A federal appeals court ruled in a landmark decision on Thursday that the bulk telephone surveillance program operated by the U.S. National Security Agency and revealed in 2013 by whistleblower Edward Snowden is illegal.
The Second Circuit Court of Appeals in New York said the surveillance program, which swept up billions of phone records and metadata of U.S. citizens for over a decade, “exceeds the scope of what Congress has authorized” under the Patriot Act. The NSA and the government have long held that key provisions of the act, particularly Section 215, justify the surveillance program.
If the government is correct, it could use Section 215 to collect and store in bulk any other existing metadata available anywhere in the private sector, including metadata associated with financial records, medical records, and electronic communications (including e‐mail and social media information) relating to all Americans. Such expansive development of government repositories of formerly private records would be an unprecedented contraction of the privacy expectations of all Americans,” the court wrote in its decision.
The ruling also overturns an earlier decision in a case brought by the ACLU in 2013, which said that the program could not be judicially reviewed.

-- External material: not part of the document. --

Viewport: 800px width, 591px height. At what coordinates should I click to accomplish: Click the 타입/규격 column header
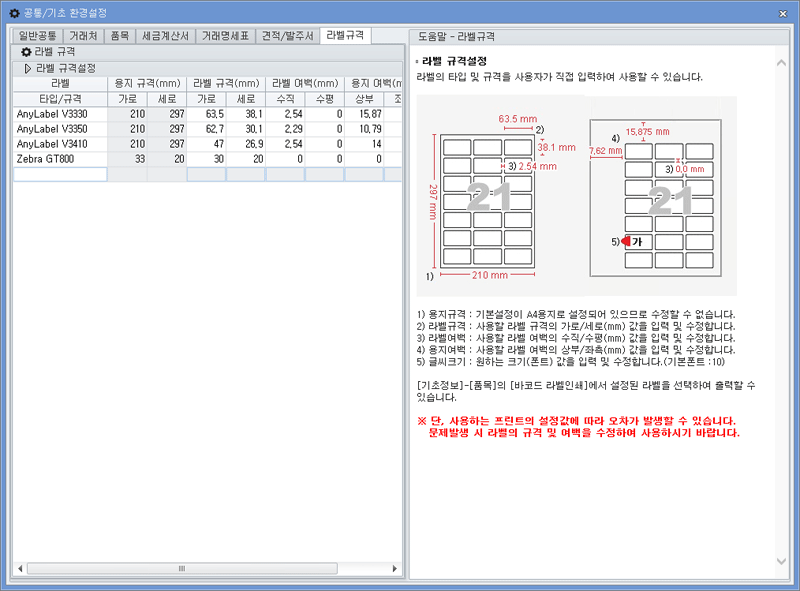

In its 96-page decision, the three-judge panel avoided saying whether the program was unconstitutional. However, the judges warned that as Section 215 and other key provisions of the Patriot Act near their expiration date of June 1, “there will be time then to address appellants’ constitutional issues.”
ACLU staff attorney Alex Abdo, who argued the case in September, said in response to the ruling, “This decision is a resounding victory for the rule of law. For years, the government secretly spied on millions of innocent Americans based on a shockingly broad interpretation of its authority. The court rightly rejected the government’s theory that it may stockpile information on all of us in case that information proves useful in the future. Mass surveillance does not make us any safer, and it is fundamentally incompatible with the privacy necessary in a free society.”
The judges continued:
We hold that the text of section 215 cannot bear the weight the government asks us to assign to it, and that it does not authorize the telephone metadata program.
Such a monumental shift in our approach to combating terrorism requires a clearer signal from Congress than a recycling of oft‐used language long held in similar contexts to mean something far narrower.
We conclude that to allow the government to collect phone records only because they may become relevant to a possible authorized investigation in the future fails even the permissive ‘relevance’ test.
We agree with appellants that the government’s argument is ‘irreconcilable with the statute’s plain text’.
Despite the ruling, the judges said they would not end the collection of domestic phone records while Congress debates Section 215. “In light of the asserted national security interests at stake, we deem it prudent to pause to allow an opportunity for debate in Congress that may (or may not) profoundly alter the legal landscape,” they wrote.
In a response to the ruling, ACLU executive director Anthony Romero stated, “The current reform proposals from Congress look anemic in light of the serious issues raised by the Second Circuit. Congress needs to up its reform game if it’s going to address the court’s concerns.”
Jameel Jaffer, ACLU deputy legal director and lead counsel in the case, added, “This ruling focuses on the phone-records program, but it has far broader significance, because the same defective legal theory that underlies this program underlies many of the government’s other mass-surveillance program. The ruling warrants a reconsideration of all of those programs, and it underscores once again the need for truly systemic reform.”